In India, Amul, the largest cooperative dairy brand, launched camel milk products back in 2019. Despite the limited market, it continues to procure more than 5,000 litres of milk daily from the Kutch region of Gujarat. But the grapevine is, the volumes are too tiny for the dairy giant to aggressively market camel milk or expand the product range. Amul did not respond to queries sent by Mint.
An important lesson from Amul’s intervention is that the camel population has stabilized in areas from where it is procuring milk, said A. Sahoo, former head of National Research Centre on Camel, Bikaner, and currently director at the National Institute of Animal Nutrition and Physiology, Bengaluru. “It is for Rajasthan to take urgent corrective steps. Take back the impractical law. Push the state dairy cooperative to procure camel milk at a fair price. Position it as a unique offering in the growing nutraceutical market."

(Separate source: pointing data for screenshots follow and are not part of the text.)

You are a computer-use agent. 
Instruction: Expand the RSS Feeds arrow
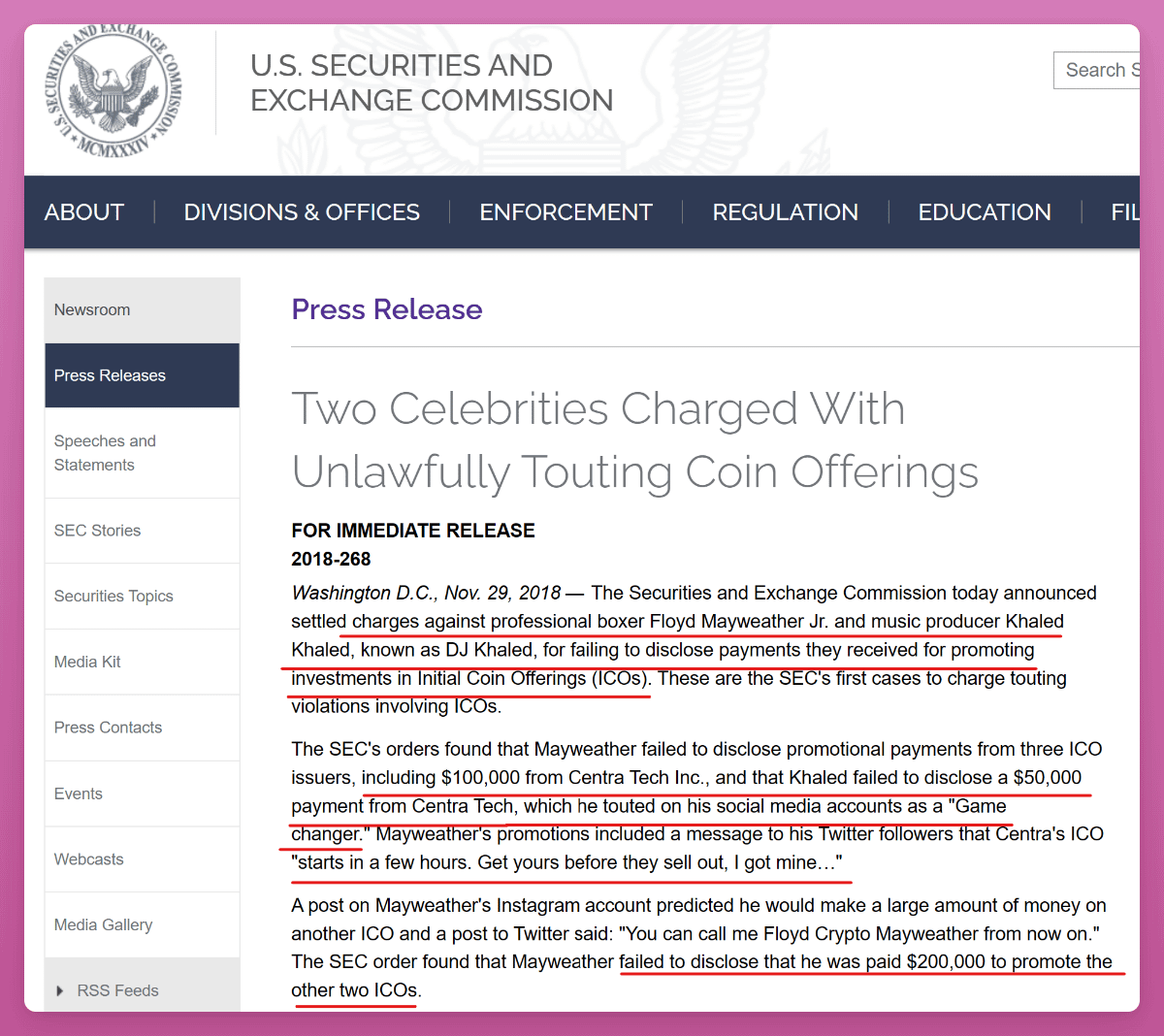coord(60,990)
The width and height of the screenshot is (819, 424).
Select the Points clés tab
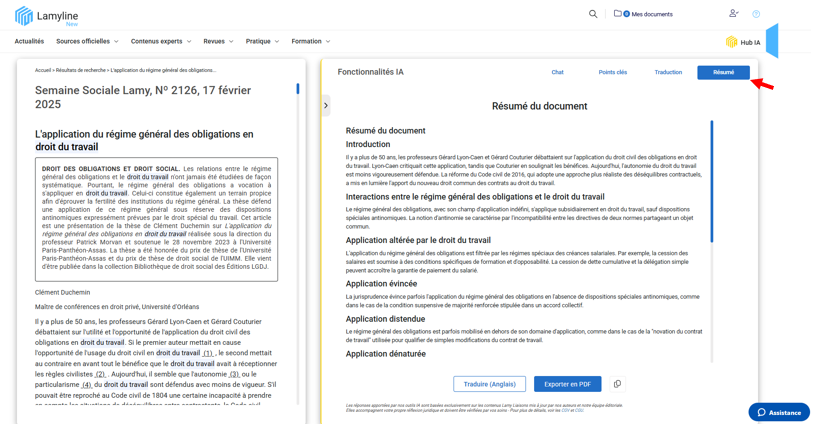point(613,72)
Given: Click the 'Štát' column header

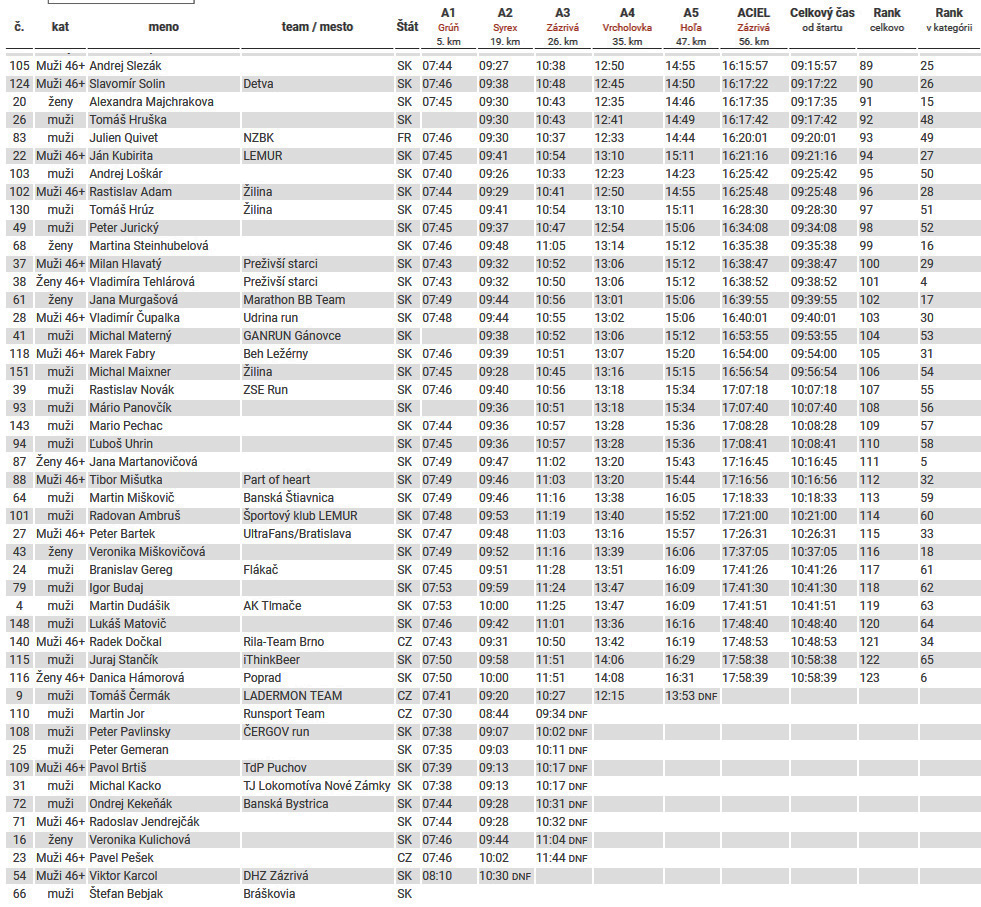Looking at the screenshot, I should click(x=407, y=27).
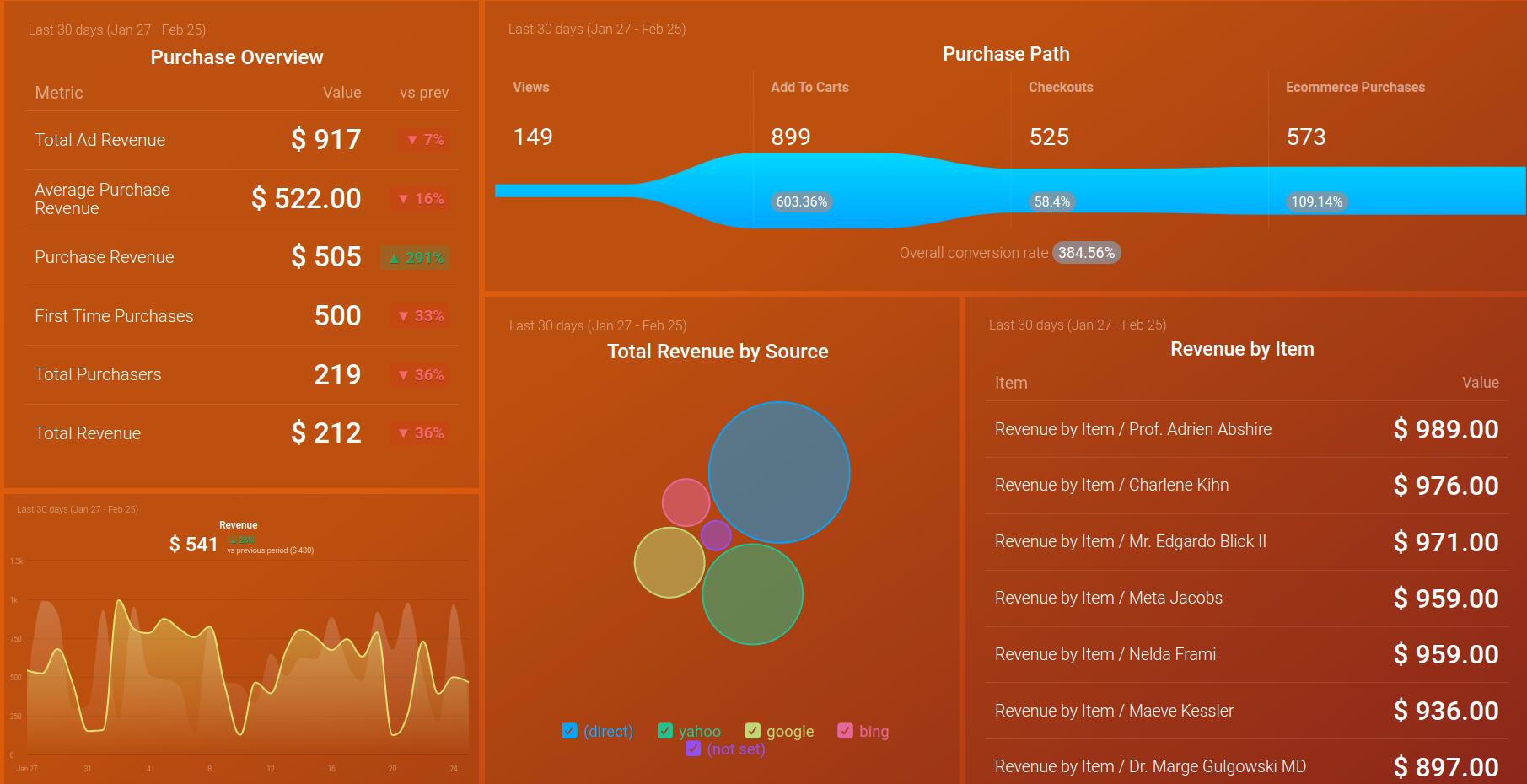Toggle the "yahoo" legend checkbox

(x=665, y=731)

Back in 2015, Aadvik Foods was the first in India to launch a range of camel milk products. For the bootstrapped startup, it’s been a roller-coaster ride with annual revenue swinging between ₹6.5 crore and ₹9 crore. The limited market for camel milk also prompted Aadvik to diversify into other niche segments like goat and donkey milk products.
“The top challenge is to boost demand via aggressive campaigns but being a small brand, our marketing budget is limited," said Hitesh Rathi, founder of Aadvik. “We expected the market to expand following Amul’s entry. That did not happen. 2024 was a lost opportunity for India to promote camel milk (since it was designated by the UN as the International Year of Camels)."
The policy apathy camels are facing in India could lead to uneasy choices in future: like importing camels from other countries to revive their population, a bit like the recent intercontinental translocation of wild Cheetahs from Africa.
The writing is on the wall. At Mundara village in Pali, 90-year-old Harji Ram is the lone raika herder left in the neighbourhood. His son teaches in a government school. One grandson is preparing for law school. Harji Ram knows an era will end with him. There was a time when wealth was measured by the number of camels one kept. Now, no girl wants to marry a camel herder, Harji Ram’s grandson, Karan Raj joked.